NetBeansはPHPもサポート

オープンソースのJava統合開発環境として知られているNetBeansは、バージョン6.0でRuby/Ruby on Railsを標準サポートしたことで大きく注目された。さらにNetBeans 6.1ではまだアーリーアクセス(Ealry Access)版という位置付けではあるものの、PHPのサポートが追加されており、スクリプト言語のサポートが強化されている。

今回はNetBeans 6.1で提供されているPHPアーリーアクセス版を試してみよう。PHPアーリーアクセス版はNetBeans 6.1のダウンロードページより入手することができるが、PHPを動作させるための環境(ApacheやPHP)は別途インストールしておく必要がある。また、NetBeans上でPHPデバッガを利用するにはXDebugのインストールも必要となる(デバッガを利用しないのであればXDebugは不要だ)。

プロジェクトの作成

まずはプロジェクト作成ウィザードで「PHP」→「PHP Application」を選択し、PHPプロジェクトを作成する。ウィザードの途中で「Copy files from Source Folder to another location」にチェックを入れ、コピー先フォルダとしてApacheのhtdocsフォルダを選択しよう。こうしておくことでNetBeans上で作成/更新したファイルが自動的にApacheにコピーされるため、簡単に動作確認やデバッグを行うことができる。

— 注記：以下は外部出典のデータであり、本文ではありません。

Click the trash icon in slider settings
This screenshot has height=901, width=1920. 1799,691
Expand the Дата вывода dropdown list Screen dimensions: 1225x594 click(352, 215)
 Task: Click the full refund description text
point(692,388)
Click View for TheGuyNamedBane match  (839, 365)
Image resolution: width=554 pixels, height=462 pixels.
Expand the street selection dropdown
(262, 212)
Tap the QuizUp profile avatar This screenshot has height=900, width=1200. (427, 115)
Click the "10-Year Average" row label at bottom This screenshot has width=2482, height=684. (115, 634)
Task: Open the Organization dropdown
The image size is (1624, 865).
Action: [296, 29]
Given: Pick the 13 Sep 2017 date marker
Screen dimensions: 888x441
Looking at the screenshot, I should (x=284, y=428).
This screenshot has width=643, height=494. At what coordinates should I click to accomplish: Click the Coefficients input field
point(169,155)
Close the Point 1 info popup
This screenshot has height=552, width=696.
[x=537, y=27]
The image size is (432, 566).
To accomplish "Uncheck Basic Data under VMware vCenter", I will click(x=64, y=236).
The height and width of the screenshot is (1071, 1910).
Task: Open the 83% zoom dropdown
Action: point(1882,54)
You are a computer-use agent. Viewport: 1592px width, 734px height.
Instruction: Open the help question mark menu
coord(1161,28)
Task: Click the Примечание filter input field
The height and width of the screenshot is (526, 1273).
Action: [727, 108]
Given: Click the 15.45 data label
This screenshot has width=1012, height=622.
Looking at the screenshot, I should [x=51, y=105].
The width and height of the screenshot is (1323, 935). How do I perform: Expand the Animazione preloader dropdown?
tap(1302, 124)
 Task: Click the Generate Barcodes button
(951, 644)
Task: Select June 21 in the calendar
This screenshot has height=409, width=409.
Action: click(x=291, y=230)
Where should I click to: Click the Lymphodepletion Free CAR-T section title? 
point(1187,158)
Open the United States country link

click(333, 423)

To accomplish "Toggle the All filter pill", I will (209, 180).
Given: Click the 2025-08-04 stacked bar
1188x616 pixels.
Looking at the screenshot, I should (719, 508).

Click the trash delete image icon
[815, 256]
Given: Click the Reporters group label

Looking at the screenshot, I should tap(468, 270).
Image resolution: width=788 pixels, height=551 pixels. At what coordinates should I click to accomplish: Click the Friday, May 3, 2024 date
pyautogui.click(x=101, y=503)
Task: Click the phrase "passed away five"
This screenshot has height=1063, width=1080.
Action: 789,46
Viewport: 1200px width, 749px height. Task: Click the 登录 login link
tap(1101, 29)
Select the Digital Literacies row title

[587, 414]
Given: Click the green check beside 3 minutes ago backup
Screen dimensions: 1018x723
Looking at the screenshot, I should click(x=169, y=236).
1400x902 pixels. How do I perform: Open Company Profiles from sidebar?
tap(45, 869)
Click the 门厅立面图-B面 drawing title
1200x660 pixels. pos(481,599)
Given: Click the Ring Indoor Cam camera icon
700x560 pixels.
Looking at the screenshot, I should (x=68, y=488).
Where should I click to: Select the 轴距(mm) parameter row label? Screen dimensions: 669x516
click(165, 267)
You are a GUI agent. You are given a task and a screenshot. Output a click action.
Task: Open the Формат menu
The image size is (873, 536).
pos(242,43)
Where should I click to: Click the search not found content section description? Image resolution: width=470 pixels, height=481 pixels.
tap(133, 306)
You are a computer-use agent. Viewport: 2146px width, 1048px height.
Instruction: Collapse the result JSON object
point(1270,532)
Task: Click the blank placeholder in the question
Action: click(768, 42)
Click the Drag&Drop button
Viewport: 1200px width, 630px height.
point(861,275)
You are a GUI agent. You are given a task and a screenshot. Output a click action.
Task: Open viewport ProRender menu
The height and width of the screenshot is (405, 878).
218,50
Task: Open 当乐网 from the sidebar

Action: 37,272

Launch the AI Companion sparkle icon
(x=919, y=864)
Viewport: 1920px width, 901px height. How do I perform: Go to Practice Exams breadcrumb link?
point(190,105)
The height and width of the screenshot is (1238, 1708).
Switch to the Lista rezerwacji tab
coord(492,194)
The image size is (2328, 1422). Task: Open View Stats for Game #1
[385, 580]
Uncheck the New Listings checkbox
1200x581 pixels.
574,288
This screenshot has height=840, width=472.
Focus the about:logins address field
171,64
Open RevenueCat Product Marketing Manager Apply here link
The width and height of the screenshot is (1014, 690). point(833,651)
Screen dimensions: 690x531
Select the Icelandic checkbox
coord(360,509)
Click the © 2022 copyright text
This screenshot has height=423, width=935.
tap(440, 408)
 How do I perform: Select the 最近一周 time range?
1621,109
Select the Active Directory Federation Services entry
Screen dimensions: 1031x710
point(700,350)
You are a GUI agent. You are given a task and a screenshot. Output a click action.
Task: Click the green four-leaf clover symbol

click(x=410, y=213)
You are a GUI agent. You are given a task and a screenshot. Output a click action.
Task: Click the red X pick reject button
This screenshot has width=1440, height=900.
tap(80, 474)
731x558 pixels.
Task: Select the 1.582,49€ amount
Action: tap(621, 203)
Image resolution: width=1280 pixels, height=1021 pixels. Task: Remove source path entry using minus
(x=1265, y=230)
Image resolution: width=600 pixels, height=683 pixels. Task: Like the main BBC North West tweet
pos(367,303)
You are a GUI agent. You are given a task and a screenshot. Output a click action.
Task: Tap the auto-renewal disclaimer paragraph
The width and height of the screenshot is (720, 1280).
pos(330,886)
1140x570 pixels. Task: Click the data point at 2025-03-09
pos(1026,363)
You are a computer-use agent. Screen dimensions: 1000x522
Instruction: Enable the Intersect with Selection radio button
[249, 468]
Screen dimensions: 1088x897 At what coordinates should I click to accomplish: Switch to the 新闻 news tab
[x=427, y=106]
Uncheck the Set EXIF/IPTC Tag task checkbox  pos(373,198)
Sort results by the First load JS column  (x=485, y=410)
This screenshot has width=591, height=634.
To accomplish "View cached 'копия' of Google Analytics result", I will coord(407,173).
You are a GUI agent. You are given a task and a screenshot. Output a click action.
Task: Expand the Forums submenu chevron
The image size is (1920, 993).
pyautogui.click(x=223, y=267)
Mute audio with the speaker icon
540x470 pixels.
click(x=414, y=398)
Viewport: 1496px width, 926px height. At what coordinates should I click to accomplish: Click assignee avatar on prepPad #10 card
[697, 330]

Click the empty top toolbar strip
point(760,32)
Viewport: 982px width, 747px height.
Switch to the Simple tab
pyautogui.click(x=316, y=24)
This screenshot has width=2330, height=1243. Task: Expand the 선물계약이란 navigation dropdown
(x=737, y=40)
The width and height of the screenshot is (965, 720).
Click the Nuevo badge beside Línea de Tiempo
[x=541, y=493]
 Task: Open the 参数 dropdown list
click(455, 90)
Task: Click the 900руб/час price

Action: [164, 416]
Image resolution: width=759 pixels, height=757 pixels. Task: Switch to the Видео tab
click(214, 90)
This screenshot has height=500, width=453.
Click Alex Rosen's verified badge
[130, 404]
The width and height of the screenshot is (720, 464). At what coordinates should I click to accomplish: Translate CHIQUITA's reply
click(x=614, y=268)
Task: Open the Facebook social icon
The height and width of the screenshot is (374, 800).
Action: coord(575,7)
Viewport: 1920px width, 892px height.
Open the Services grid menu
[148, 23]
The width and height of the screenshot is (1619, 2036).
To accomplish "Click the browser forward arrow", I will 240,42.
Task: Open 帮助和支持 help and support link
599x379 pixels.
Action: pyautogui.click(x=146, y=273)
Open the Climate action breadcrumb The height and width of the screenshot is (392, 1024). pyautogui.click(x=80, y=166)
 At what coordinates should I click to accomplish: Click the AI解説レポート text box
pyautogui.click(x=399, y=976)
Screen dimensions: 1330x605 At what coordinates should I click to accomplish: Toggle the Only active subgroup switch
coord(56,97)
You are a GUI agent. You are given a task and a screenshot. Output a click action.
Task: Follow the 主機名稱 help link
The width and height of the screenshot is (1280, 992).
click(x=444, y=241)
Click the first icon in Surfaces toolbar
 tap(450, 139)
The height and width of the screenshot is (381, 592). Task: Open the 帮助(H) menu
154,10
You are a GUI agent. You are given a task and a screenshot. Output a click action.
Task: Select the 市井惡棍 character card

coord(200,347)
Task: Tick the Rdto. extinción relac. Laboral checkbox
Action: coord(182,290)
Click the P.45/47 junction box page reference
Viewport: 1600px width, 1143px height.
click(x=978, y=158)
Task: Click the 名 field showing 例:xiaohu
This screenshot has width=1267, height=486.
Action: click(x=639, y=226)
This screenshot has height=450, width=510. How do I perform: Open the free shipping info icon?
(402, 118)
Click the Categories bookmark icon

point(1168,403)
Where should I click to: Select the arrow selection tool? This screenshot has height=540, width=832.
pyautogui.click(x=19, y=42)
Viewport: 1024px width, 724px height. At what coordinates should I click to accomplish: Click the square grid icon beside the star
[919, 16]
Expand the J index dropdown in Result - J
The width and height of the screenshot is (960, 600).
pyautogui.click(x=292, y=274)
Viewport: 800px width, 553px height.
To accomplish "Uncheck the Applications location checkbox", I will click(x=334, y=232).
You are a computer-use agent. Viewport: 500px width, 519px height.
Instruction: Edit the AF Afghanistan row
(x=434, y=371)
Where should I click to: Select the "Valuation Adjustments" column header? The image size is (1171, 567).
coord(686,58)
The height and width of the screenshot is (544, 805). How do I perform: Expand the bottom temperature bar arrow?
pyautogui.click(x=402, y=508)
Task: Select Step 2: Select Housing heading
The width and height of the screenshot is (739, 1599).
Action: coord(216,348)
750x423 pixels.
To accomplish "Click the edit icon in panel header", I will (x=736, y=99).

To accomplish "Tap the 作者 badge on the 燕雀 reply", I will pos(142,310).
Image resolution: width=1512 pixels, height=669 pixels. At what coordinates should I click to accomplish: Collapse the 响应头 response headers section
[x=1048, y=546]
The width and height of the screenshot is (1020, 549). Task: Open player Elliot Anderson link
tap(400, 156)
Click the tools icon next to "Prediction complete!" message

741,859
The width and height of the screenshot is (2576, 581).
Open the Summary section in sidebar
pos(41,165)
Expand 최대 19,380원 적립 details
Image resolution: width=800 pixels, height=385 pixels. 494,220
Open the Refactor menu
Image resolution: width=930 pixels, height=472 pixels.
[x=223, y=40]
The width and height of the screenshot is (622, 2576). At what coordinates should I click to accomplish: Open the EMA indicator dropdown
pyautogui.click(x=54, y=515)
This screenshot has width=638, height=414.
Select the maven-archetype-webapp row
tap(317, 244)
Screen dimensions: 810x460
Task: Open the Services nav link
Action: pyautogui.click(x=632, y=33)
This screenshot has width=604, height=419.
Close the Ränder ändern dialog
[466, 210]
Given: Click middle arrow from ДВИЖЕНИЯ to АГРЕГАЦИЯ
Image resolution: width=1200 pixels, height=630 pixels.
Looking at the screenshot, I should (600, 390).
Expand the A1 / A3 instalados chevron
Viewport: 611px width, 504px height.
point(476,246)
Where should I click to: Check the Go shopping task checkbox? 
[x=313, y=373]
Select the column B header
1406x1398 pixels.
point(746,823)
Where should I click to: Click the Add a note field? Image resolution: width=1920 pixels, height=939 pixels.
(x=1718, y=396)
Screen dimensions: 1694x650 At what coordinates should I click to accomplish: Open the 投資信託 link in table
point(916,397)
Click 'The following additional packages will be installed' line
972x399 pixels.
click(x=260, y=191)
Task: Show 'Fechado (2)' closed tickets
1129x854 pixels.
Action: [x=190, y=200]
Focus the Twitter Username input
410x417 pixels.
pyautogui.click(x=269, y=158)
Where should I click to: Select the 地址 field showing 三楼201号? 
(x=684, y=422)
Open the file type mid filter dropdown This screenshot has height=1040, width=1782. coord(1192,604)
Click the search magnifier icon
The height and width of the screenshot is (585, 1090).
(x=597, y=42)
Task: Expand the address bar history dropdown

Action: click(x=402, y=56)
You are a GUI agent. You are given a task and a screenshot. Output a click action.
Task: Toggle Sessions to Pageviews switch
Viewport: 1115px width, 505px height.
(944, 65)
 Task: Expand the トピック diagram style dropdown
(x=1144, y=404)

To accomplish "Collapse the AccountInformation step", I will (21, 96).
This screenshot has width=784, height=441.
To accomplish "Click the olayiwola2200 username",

なお、ここで指定するコピー先フォルダは、ウィザードの最初の画面で入力するProject URLで閲覧できるよう設定をあわせておく必要がある点に注意してほしい(あとから設定を変更することも可能だ)。

図1 PHPプロジェクトの作成

図2 コピー先の指定

ProjectsビューでPHPスクリプトを右クリック→「Run File」でWebブラウザが起動し、PHPスクリプトを実行することができる。PHP側にXDebugをインストールしておくことで、NetBeans上でグラフィカルにデバッグを行うことも可能だ。

図3 ファイルの実行

PHPエディタのさまざまな機能

PHPエディタではコード補完([CTRL] + [SPACE])や変数や関数の定義部分へのジャンプ([CTRL] + [B])、変数や関数のリネーム([CTRL] + [R])、コードフォーマット([CTRL] + [F])などの機能を利用することができる。また、PHPスクリプトに構文エラーが存在する場合は即座に検出され、エラーマーカーが表示される。このあたりは最近のIDEではもはやお馴染みの機能といっていいだろう。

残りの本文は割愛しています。